Science depends on verifiable facts, amongst other things. Manuscripts (pothi, books) and epigraphs are one of the few sources of facts about history, about Indian society, culture, arts, sciences before the modern era. What do we know about manuscript and epigraph culture of historic India? Well, you might be surprised:
- India is home to an estimated 30 million manuscripts, the world's largest set! Vast majority is in Sanskrit.
- Not even 0.1% of Indian manuscripts have been translated.
- When scholars such as Patrick Olivelle who is a prolific contemporary reader and translator of Sanskrit texts, have read more manuscripts of the same Sanskrit text, they report many material differences!

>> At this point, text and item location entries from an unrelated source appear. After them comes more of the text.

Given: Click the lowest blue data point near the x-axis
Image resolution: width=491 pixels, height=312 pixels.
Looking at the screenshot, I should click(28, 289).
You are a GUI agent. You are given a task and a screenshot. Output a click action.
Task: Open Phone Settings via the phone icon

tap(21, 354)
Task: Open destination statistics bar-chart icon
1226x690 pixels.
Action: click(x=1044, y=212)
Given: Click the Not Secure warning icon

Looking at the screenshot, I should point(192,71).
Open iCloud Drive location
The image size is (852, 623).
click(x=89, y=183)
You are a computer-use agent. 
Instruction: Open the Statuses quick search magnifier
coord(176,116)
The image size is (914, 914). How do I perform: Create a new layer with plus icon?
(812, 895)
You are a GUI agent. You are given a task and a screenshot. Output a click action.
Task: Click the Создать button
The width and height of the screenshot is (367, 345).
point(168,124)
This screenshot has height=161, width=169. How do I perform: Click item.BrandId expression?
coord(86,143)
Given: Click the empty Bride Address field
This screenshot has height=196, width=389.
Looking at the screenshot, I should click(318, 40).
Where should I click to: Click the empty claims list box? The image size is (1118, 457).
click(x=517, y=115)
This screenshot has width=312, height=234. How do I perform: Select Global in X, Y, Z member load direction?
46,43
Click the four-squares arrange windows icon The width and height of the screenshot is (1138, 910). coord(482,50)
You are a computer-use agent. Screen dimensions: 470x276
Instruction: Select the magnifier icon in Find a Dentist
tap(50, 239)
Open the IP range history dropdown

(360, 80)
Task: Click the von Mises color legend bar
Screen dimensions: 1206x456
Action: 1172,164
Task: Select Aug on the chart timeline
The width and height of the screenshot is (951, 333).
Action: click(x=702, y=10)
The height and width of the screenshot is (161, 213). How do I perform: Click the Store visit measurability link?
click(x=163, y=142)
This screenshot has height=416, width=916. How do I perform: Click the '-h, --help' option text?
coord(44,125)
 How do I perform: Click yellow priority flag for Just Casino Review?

- We need critical editions and an acknowledgment of different conflicting versions of historic texts for honest Indology.
- Similarly, millions of epigraphs on copper plates, pillars, rocks, statues, reliefs and stone blocks exist at 1000s of Indian sites. Majority of these are in Sanskrit, rest in major languages like Telugu, Tamil, Kannada, Odiya, Marathi, etc.
- Again a tiny fraction read and properly translated.
- Colonial construction of Indian history and society is a mix of little good and lot of bad. It is largely a projection of oppressive Orientalism, geopolitical agenda that cherrypicked data in a few manuscripts and epigraphs with strange interpolations that fit a narrative.
- No robust science should rely on <0.1% data, when we already know that new data contradicts the data we believed was ok.
- Current and future generations of Indians and Indologists should read historic manuscripts and epigraphs for themselves, then apply the principles of science on what they have seen and read. Reviving Sanskrit and Prakrit languages would allow Indians to discover and learn from their own history.